The total tally was 931,000 euros ($1.2 million), with the most expensive, the "Mother Crow" mask, selling for 160,000 euros ($209,000) — more than three times the pre-sale estimate.
Of the 70 masks up for sale, one was bought by an association to give back to the Hopis, the Drouot auction house said.
Advocates for the Hopi tribe had argued in court the masks have special status and are not art — they represent their dead ancestors' spirits. The Hopis, a Native American tribe whose territory is surrounded by Arizona, nurture the masks as if they are the living dead.
But the auctioneer insisted any move to block the sale could have broad repercussions and potentially force French museums to empty their collections of indigenous works.
The Katsinam, or "friends," masks made up nearly all of the 70 lots that went on display at the auction house, offering a rare public glimpse of such works in Europe. The masks are surreal faces made from wood, leather, horse hair and feathers, and painted in vivid pigments of red, blue, yellow and orange.
They date to the late 19th century and early 20th century, and are thought to have been taken from a reservation inside northern Arizona in the 1930s and 1940s.
Hopi representatives contend the items were stolen at some point, and wanted the auction house to prove otherwise.

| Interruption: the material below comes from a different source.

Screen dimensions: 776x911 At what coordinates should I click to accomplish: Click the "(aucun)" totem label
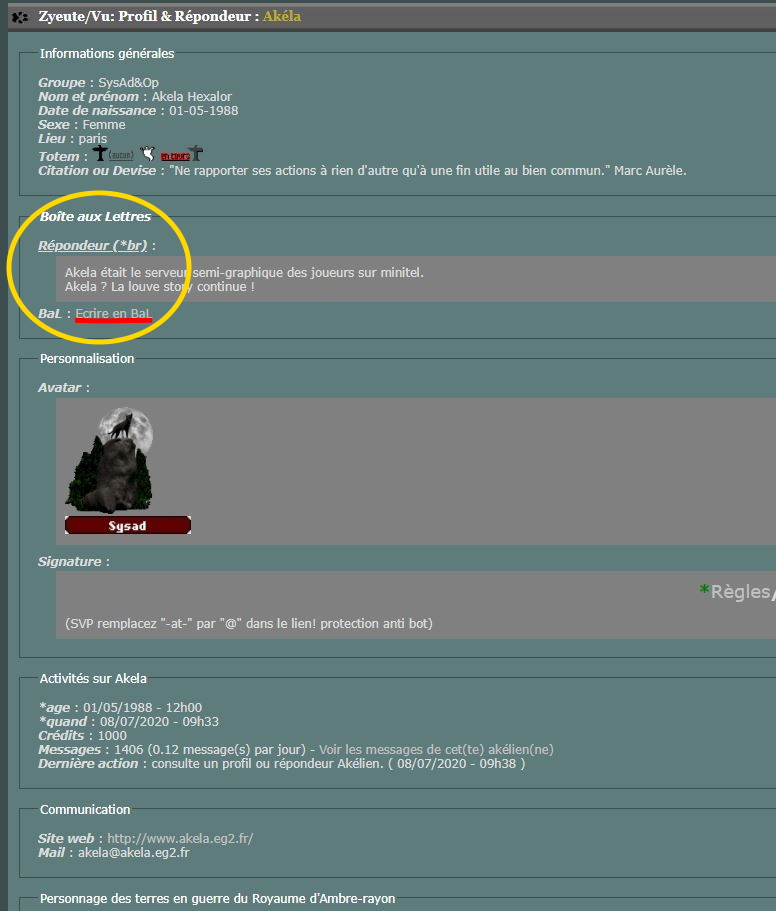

As the auction got under way, Jo Beranger, a 52-year-old French filmmaker and CSIA member, yelled as auctioneers showed a 1970s image of a Hopi leader in tribal beads and holding a mask.
Beranger, told The Associated Press that the Hopi leader had since died, and it was "a scandal" and "shameful" that he was shown. Security guards escorted her out of the auction hall.
About a dozen protesters from the French group that sides with the Native Americans gathered outside — one waving the flag of the American Indian Movement.
Hopi Chairman Le Roy Shingoitewa said the judge's decision to let the sale go on was disappointing but not unexpected.
"It's a whole new legal field that many tribes have not truly experienced," he said Friday. "So I think the Native American tribes in the United States are going to have to start looking at this area of being able to try to protect our cultural areas as well as sacred sites."